PROBLEM DETAILS:
Turn the lines of these entries into a Markdown table with two columns, Row and Line, where Row numbers each line in order and Line holds its text. Skip blank lines and leave the pictures out of the table.

RECORD EXTRACTS:
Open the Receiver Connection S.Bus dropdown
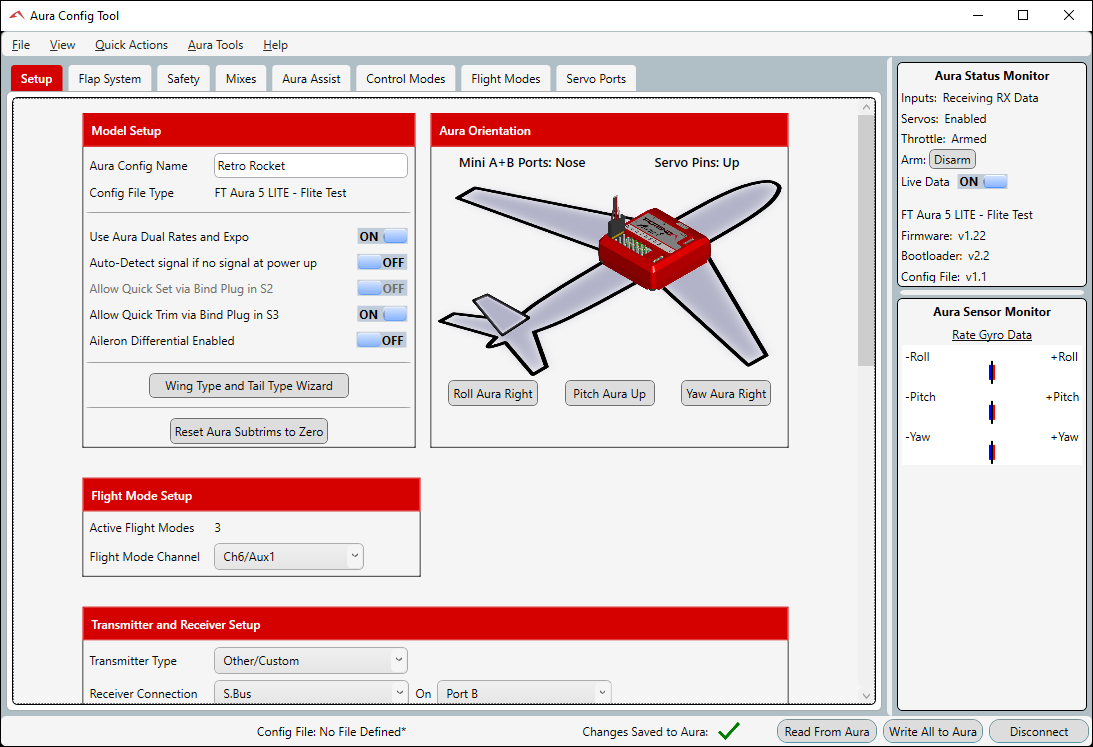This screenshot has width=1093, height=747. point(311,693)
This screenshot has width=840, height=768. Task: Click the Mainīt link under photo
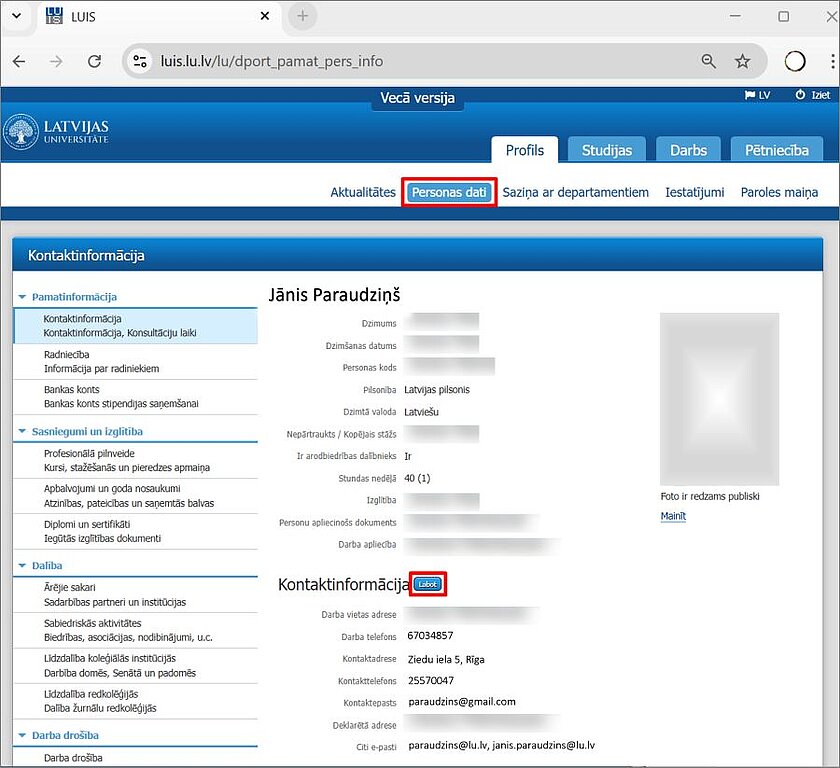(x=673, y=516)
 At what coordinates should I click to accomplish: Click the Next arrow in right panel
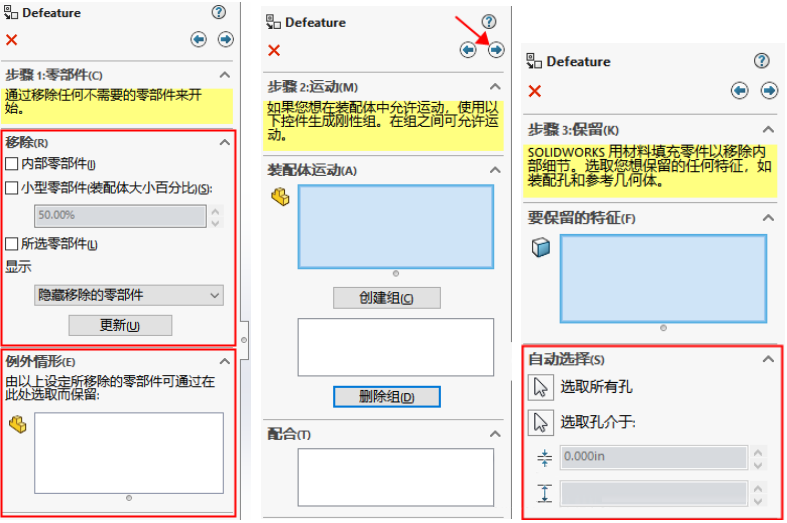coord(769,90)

PROBLEM SOLUTION:
| Row | Line |
|---|---|
| 1 | Open the Receiver Connection S.Bus dropdown |
| 2 | This screenshot has width=1093, height=747. point(311,693) |
| 3 | This screenshot has width=840, height=768. Task: Click the Mainīt link under photo |
| 4 | (x=673, y=516) |
| 5 |  At what coordinates should I click to accomplish: Click the Next arrow in right panel |
| 6 | coord(769,90) |